Johann Ernst Hartmann (Note: His real name was Johann Hartmann, but due to a confusion with his elder son, who was also a composer, he became known by posterity as Johann Ernst Hartmann.) (24 December 1726 – 21 October 1793) was a Danish classical composer and violinist. He is remembered in particular for his two operas on texts by Johannes Ewald in which he helped creating a national musical style. The first of these, Balders død, builds on the old Nordic mythology and uses dark colours when depicting the old Gods and Valkyries. The second, Fiskerne, describes contemporary fishermen's lives, and uses melodies inspired by the Scandinavian folk style.

Most of the works of Hartmann were destroyed in the fire of Christiansborg Castle shortly after his death.

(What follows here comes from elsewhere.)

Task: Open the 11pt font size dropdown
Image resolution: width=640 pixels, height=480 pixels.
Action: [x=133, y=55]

Hartmann was the ancestor of a long line of musicians and composers and other cultural personalities in Denmark.

== Life ==
Johann Hartmann was born in Groß-Glogau in Silesia on Christmas Eve 1726. In 1754 he started as violinist in the orchestra of the Archbishop of Breslau, Count Schaffgotsch; later he became concertmaster in the small town of Rudolstadt, and then in Plön under Duke Frederick Charles. When the Duke died in 1761, his Duchy became Danish, the Plön Chapel was dissolved and Hartmann together with some of the other orchestra musicians went to Copenhagen.

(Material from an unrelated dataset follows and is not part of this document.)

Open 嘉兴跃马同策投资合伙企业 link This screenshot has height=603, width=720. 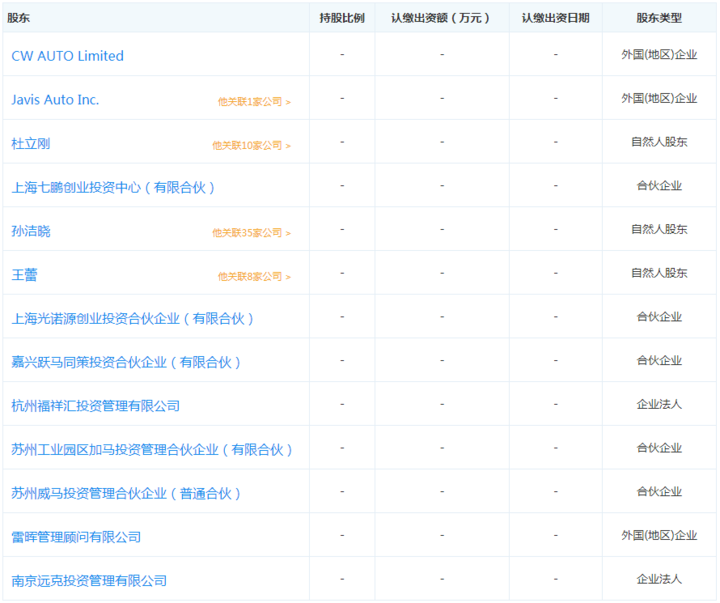coord(126,362)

In Copenhagen he was immediately employed as a violinist in the Royal Chapel (Det Kongelige Kapel), became a sought after music teacher, including for the later King Christian VII. In 1768 he was promoted to concertmaster, a post he held for twenty-five years. He also quickly became a driving force in the chamber concerts held at the Court in the years around 1770 as well as participated in or conducted concerts in private gatherings such as the so-called Gjethus concerts, which began in 1774, or as leader of the concerts in the Harmonic Society.

The prevailing opera style at Hofteatret and Det Kongelige Teater was then still Italian-inspired, but the fashion was slowly shifting to a simpler French-inspired style and Hartmann was repeatedly encouraged to provide music for Danish-language Singspiele. In those years, Hartmann's first two attempts in the genre were performed on lyrics by Johannes Ewald. These were Balder's death and the Fishermen, and both became immediate successes. Later, other works followed, thus laying the foundations for a tradition that unfolded over the next many years on Copenhagen stages.

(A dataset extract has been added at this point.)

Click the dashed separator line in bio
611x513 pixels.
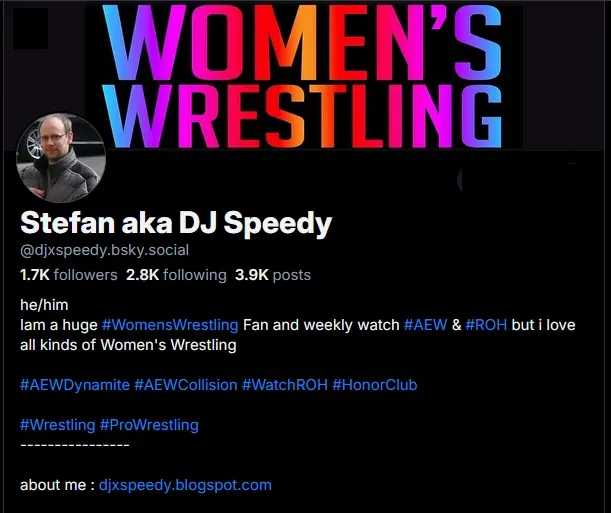(74, 445)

Before his arrival in Copenhagen and in the first years there, Hartmann wrote instrumental music for chamber ensemble and smaller orchestras in a style towards Haydn. Most of these works have disappeared following Christiansborg's fire in 1794, as his music collection was bought by the King and placed in the castle shortly before the fire.

=== Concertmaster of the Royal Chapel ===
The creation of a Concertmaster post in the Royal Chapel concurred with its expansion and transformation from a chamber music corps to an actual orchestra.  In Hartmann, the Chapel found a knowledgeable and experienced conductor, but also his masterful violin playing contributed greatly to the chamber concerts which at the beginning of Christian VII's reign were highly popular. At the same time he participated as a soloist and orchestra conductor at the aristocracy's concerts founded in 1774 in Kjøbmagergade, and later in Gjethuset on Kongens Nytorv .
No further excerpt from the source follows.